4月に卒論演習(ゼミのようなもの)が始まってからというもの、それまでの私には文学というものの本質を探る眼など微塵も備わっていなかったことを、毎週のように実感させられた。頭のなかにぼんやりと浮かぶ"何か"に充てることばは、身体じゅうを絞りきるような苦しみを経てもなお見当たらず、先生から容赦なく飛んでくる質問には何ひとつ答えられなかった。その物語はどういった"体験"であるか。作者は何を提示していて、観客に残されるものは何か。はじめは、じぶんが何を訊かれているのかすら分からなかった。幼いころからずっと、文学という世界を必要として生きているつもりではあった。しかし、私が見ていたのは、その世界の表面に浮かぶほんの一片に過ぎないことを知った。「文学を必要としながら生きる」とは、表面をやさしく愛でるなんて、そんな温いものではなく、その奥に広がる海に、私の身体ひとつでどこまでも深く潜っていくことを意味していた。
悔しかった。ずっと、分かったような気持ちで生きていたことが悔しくて、恥ずかしかった。「今のあなたでは、何も語ったことになりません」と言い放つ先生は、もう何十年ものあいだ、海の底で息をしているようだった。私と先生のあいだには、果てしない数の語彙と、積み重ねてきた人生が、決して追いつくことのできない隔たりを築いていた。二十数年という歳月を人間として過ごしていながら、その海に潜るどころか、水面を覗き込むことすら試みなかった自らの人生を、これほど惜しいと感じたのは初めてのことだった。
だから、はじめは、先生に少しでも認められたくて頑張った。
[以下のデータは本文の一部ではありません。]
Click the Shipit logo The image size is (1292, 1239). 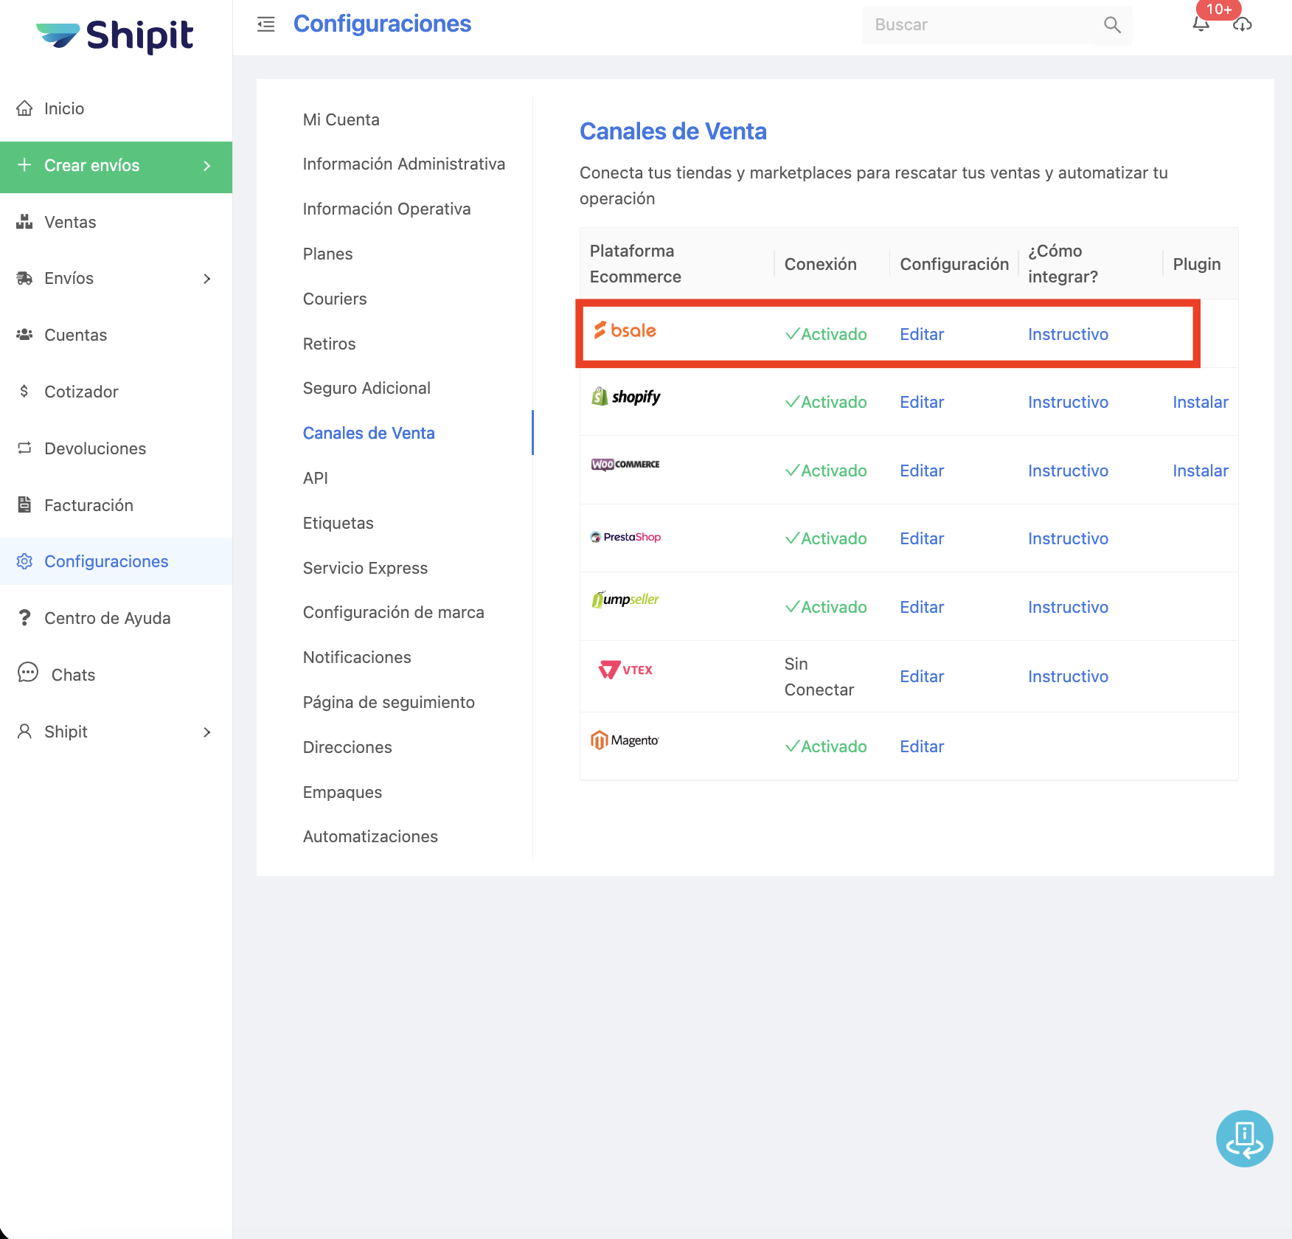[x=116, y=35]
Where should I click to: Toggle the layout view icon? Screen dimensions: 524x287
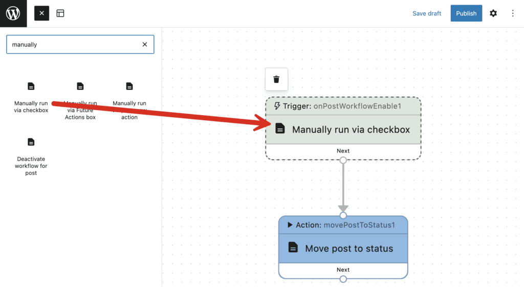click(x=60, y=13)
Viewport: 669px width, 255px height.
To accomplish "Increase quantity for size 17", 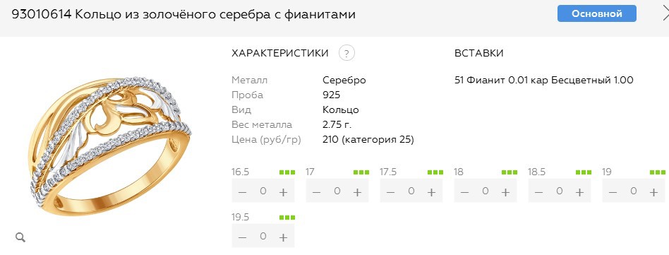I will [357, 192].
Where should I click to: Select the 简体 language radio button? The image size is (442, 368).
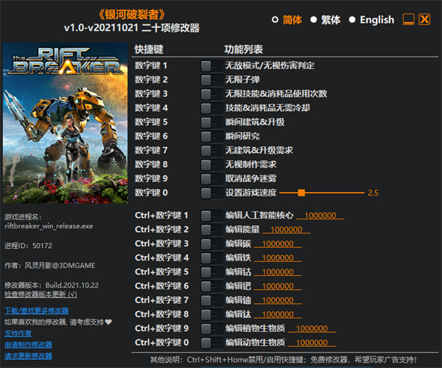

そんなふうに、原動力をじぶんの外側に委ねることは、正しいかたちの熱とは言えないのかもしれない。それでも、時間をかけてゆっくりと、文学に対する「眼」を知り、先生が繰り返し触れる"life"という概念に近づいていくことで、認められたいという理由に先立って、知りたいとか学びたいといった純粋な感情が生まれるようになった。
書き終えた論文を読み返すと、1年間をかけてゆっくりと距離を縮めることを試みた、深くて暗い、どこまでも続く文学という海に、僅かながらに足を踏み入れているような気がした。学部の卒業論文なんて、人生をかけて文学と向き合う人間から見れば、何かを語ったことに値しないのかもしれない。しかし、たとえそうだとしても、私にとっては意味のある「精神の探究」だったと言える。

病院での待ち時間ほど、じぶんが人生のはずれくじを引いていることを実感する瞬間はない。もしも私の身体がまったくの健康体であったなら、今この瞬間にはきっと、自室の机でパソコンと向かい合って、先ほど書き終えたばかりの論文を推敲していただろう。たまたま"引き当てて"しまったがために、私は人生のうち、あと何回、何十回、何百回と、この待合室で何をするでもなく時間を溶かす。
まっさらな健康を纏った私'<わたしダッシュ>の前には、同じだけの時間に対して無数の選択肢が広がっている。それは、当たりのくじを引いた者の特権である。いくら嘆いて羨んだところで、私の前にあるのは混み合う待合室と、また3ヶ月後の予約と、90日分の薬だ。これからもずっと、こうやって生きていく。
私が提示する"life"があるならば、こんなかたちをしているのだろう、と思った。